Bank of Canada says G20 pledge delays to cost $6 trillion
OTTAWA (Reuters) - The world economy could forgo US$6 trillion in growth by 2015 if heavyweight countries delay fiscal and currency reforms they promised to implement in November last year, the Bank of Canada said in a publication released on Thursday.
At a summit in Cannes, France, the Group of 20 advanced and emerging economies agreed to a suite of policies to keep the global economy growing and balanced.
The prescription is for the United States and Europe to wrestle down their budget deficits, while China and other emerging markets boost domestic demand by allowing their currencies to trade more freely, and Europe and Japan implement structural reforms.
The global economy will fare far worse if these measures are postponed until the end of 2015 than it would if they were implemented sooner, according to the Bank of Canada's analysis.

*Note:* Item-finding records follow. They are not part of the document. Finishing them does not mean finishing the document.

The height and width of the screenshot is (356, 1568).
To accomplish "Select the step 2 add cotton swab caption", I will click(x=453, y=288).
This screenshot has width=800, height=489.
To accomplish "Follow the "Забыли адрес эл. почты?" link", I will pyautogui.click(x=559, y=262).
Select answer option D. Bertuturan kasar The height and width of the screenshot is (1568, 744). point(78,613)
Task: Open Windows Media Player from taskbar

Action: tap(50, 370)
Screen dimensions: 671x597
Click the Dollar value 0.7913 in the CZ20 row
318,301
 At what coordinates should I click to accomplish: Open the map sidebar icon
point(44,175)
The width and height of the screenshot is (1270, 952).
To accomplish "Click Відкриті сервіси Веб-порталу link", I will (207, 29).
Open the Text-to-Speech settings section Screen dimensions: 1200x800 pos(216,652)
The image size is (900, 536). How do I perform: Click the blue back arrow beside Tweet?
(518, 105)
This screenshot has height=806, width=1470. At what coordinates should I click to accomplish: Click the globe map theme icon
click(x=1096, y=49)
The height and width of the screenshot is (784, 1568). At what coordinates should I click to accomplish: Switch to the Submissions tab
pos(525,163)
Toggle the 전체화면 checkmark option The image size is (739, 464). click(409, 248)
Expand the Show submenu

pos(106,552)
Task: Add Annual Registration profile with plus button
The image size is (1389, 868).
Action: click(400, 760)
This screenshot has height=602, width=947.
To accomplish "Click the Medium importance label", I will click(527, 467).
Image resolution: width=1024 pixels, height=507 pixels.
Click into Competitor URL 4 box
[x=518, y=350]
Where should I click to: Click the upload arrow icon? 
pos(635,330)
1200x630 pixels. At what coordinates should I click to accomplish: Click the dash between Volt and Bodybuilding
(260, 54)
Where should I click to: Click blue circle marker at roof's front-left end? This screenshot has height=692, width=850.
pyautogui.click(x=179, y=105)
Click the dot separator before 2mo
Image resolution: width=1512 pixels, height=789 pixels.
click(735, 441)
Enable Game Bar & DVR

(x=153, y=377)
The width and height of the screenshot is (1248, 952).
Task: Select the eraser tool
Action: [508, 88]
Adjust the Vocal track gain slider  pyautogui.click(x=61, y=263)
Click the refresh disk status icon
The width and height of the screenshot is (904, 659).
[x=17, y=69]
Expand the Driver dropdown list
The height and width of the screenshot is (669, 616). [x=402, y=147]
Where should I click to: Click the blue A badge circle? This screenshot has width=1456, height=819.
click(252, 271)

"By 2015, the lack of required policy measures produces an 8 percent loss in world GDP (US$6 trillion at 2009 prices) relative to the baseline scenario," said the research paper in the Bank of Canada Review, a quarterly collection of articles by the bank's researchers.
"During the same period, the U.S. GDP is lower by 6 percent relative to the baseline scenario, while the decline in Chinese GDP is 12 percent."
The authors ran three different scenarios through their models to determine the outcome - the baseline scenario in which countries do as they pledged in a timely manner and two alternative scenarios in which reforms are either delayed or only partially undertaken.
The baseline scenario assumes the U.S. federal debt will stabilize at about 80 percent of GDP by 2015 and that there will be some additional fiscal stimulus. The European Union as a whole would see a declining ratio of debt to GDP by 2015.
It also assumes less government intervention in the foreign exchange markets in China and other emerging markets in Asia, leading to a 20 percent appreciation of the Chinese yuan by the end of 2020.